Selene is giving me a look that is almost pitying.
“Yes, Roth can get you pregnant. But that’s not the big reveal.”
“What is then?”
“Have you ever heard of ‘telomeres’?”
“No?”
“Okay, let’s think… Do you know what genes are?”
“Um, the things you inherit from your parents? Eye color, height, stuff like that?”

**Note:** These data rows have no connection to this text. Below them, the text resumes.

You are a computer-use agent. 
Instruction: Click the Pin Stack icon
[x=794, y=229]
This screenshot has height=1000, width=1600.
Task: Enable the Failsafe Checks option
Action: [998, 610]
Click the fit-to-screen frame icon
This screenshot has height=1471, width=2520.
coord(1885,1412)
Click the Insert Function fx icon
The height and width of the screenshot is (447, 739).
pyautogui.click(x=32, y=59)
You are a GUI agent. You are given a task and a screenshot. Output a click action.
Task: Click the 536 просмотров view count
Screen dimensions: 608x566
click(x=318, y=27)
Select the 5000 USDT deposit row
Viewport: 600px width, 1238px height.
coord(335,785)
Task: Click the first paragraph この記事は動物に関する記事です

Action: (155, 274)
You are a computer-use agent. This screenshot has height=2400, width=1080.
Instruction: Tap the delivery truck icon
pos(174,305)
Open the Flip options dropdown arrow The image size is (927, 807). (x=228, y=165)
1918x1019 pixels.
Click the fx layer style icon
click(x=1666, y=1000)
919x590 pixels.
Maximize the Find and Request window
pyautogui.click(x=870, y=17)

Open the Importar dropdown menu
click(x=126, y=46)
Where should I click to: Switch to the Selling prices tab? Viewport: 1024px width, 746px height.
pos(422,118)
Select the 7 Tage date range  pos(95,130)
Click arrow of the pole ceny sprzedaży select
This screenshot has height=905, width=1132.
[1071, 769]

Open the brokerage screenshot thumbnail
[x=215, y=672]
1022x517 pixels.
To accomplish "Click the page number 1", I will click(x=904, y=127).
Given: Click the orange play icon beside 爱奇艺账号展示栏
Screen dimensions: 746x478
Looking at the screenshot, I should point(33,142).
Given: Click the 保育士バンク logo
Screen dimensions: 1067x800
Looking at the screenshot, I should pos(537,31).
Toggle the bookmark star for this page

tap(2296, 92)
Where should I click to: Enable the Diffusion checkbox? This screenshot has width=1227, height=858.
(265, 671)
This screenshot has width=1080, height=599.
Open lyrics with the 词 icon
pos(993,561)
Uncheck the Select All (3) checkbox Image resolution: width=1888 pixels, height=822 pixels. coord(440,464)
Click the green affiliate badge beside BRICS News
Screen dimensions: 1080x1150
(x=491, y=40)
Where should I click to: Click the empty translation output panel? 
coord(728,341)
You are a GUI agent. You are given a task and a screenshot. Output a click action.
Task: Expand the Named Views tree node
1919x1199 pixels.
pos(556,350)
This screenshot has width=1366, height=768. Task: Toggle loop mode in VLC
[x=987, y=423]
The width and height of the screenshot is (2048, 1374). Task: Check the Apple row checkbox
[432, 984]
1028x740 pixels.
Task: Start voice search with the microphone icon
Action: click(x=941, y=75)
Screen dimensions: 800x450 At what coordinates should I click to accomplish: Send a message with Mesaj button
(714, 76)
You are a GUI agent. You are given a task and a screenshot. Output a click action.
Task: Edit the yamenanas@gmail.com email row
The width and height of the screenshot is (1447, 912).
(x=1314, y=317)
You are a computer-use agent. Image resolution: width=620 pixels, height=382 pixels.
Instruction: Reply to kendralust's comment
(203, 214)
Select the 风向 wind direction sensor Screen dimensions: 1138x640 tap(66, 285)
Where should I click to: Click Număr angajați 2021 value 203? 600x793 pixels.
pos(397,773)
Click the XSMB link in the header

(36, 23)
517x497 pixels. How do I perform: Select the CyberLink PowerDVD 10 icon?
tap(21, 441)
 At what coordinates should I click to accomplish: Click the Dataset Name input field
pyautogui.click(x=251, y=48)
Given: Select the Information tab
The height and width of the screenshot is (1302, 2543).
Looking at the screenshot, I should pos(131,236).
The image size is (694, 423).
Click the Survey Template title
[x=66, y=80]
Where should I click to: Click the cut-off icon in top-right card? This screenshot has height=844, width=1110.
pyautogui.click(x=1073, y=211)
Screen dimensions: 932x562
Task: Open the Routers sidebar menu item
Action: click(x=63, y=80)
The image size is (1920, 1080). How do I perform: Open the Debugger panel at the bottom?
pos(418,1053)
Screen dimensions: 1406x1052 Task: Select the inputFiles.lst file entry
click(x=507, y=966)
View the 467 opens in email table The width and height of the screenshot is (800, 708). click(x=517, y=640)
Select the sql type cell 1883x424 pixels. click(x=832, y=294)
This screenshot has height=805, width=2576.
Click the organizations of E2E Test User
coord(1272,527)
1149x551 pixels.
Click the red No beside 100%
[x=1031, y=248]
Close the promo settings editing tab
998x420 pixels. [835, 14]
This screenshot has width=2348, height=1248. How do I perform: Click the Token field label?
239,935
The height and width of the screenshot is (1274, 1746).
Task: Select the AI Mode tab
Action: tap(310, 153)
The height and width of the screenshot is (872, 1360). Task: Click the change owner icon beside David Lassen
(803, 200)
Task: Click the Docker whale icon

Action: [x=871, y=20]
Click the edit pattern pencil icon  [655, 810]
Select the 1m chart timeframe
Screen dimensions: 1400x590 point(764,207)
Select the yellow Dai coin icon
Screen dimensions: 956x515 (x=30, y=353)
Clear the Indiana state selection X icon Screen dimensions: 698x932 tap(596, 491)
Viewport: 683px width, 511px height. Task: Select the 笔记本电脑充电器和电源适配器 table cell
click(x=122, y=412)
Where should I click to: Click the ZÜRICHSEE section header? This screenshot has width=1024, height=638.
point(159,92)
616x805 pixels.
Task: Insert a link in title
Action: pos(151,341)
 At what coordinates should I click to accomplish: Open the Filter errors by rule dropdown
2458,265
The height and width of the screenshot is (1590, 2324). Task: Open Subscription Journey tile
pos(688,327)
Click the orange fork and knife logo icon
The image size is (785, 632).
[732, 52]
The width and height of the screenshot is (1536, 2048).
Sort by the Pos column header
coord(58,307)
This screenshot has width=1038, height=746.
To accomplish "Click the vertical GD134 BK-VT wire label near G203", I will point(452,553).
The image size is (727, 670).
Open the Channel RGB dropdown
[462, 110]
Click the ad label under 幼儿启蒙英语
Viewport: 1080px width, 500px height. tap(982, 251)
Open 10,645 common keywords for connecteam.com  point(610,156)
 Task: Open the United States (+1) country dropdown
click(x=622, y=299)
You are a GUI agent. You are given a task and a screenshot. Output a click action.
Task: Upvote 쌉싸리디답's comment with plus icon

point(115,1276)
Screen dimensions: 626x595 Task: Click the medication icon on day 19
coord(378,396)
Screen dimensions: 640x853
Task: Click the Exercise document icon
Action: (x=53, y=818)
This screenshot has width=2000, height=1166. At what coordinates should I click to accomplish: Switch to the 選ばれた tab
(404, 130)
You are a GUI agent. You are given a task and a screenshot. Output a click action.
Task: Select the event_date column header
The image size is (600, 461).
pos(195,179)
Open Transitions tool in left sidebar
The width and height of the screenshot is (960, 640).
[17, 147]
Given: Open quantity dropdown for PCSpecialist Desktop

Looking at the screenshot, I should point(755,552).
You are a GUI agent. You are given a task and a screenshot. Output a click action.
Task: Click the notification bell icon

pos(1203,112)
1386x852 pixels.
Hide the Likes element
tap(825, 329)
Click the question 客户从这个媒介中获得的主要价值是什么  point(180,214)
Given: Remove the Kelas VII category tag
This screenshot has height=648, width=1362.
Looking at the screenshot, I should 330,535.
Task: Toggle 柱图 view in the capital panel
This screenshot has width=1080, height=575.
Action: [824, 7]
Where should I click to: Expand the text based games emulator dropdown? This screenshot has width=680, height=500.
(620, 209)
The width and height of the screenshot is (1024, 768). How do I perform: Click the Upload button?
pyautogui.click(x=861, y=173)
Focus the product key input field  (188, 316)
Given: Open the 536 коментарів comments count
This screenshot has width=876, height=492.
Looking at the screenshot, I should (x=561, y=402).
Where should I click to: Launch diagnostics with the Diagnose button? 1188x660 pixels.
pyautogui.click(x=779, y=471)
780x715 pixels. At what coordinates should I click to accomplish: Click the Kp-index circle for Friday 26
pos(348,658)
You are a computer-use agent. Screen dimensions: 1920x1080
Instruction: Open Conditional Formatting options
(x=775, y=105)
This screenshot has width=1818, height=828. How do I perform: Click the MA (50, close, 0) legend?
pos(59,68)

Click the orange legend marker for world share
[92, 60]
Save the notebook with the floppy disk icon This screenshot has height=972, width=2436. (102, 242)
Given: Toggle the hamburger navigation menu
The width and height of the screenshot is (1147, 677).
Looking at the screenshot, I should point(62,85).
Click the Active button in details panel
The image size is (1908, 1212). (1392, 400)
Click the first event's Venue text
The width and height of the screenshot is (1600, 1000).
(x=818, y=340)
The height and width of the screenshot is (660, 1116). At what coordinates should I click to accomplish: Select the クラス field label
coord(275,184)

“Right. They’re the instructions which tell your body how to make… well, you. Your genes exist inside every cell in your body, packed together into long strands called chromosomes.”
I nod, trying to keep up.
“Telomeres sit on the very ends of your chromosomes, to protect them from wearing out. Think of them like the plastic tips that stop shoelaces from fraying,” Selene says. “But over the course of your life, your telomeres get shorter and shorter. Eventually, they get so short that the genetic instructions in your chromosomes get damaged. Your cells can’t renew themselves correctly anymore, and they start to age. Are you with me so far?”
Not whatsoever.
“I think so…?”
“Long telomeres equals young, short telomeres equals old.”
“Right. Got it.”
“At Watergap, one of the most strange and wonderful things we observed in the X-human hybrids was that their telomeres regenerated,” Selene says. “It’sextraordinary. Their whole cellular aging process is slowed right down, allowing them to live much longer than any human.”
“Is that why Roth looks younger than he is?”
“Yes. And will continue to, for… I don’t know even know how long. Centuries, potentially.”
“While we get old,” I say miserably. Selene shares this pain with me. She gets it. Maybe the reason she wanted to have this talk is to break Roth’s lifespan to me gently, in case I hadn’t figured it out myself. “And die.”
“Yes,” she says. “And no.”
“What do you mean?”
“There’s something I want to show you,” Selene says. She pulls her tank top and pants out of the way, revealing her lower belly. There, on her skin, there’s something… a tattoo?
I lean closer to get a better look — then suck in a sharp gasp. On Selene’s hip is one neat little spiral of blue.
“You…?”
“When I got pregnant, I spotted this mark. I thought, ‘That’s interesting’. I ran some tests to find out how it may have affected me — and one of the first things I did was have a look at my telomeres. What do you think I found?”
No way. She can’t be saying…
“Yes. Regenerated. And they’ve stayed the same ever since.”
I must be staring at her.
“I’m going to live as long as Weaver, Rory. However long that may be. And so will Lucas, our child.”
“But— what— I— and—what?!”
I stammer at her in confusion and disbelief, struggling to keep a hurricane of thoughts inside now that my mind has been blown wide open. I take a few breaths, then manage tochoose just one question to ask: “Why would getting pregnant do that to you?”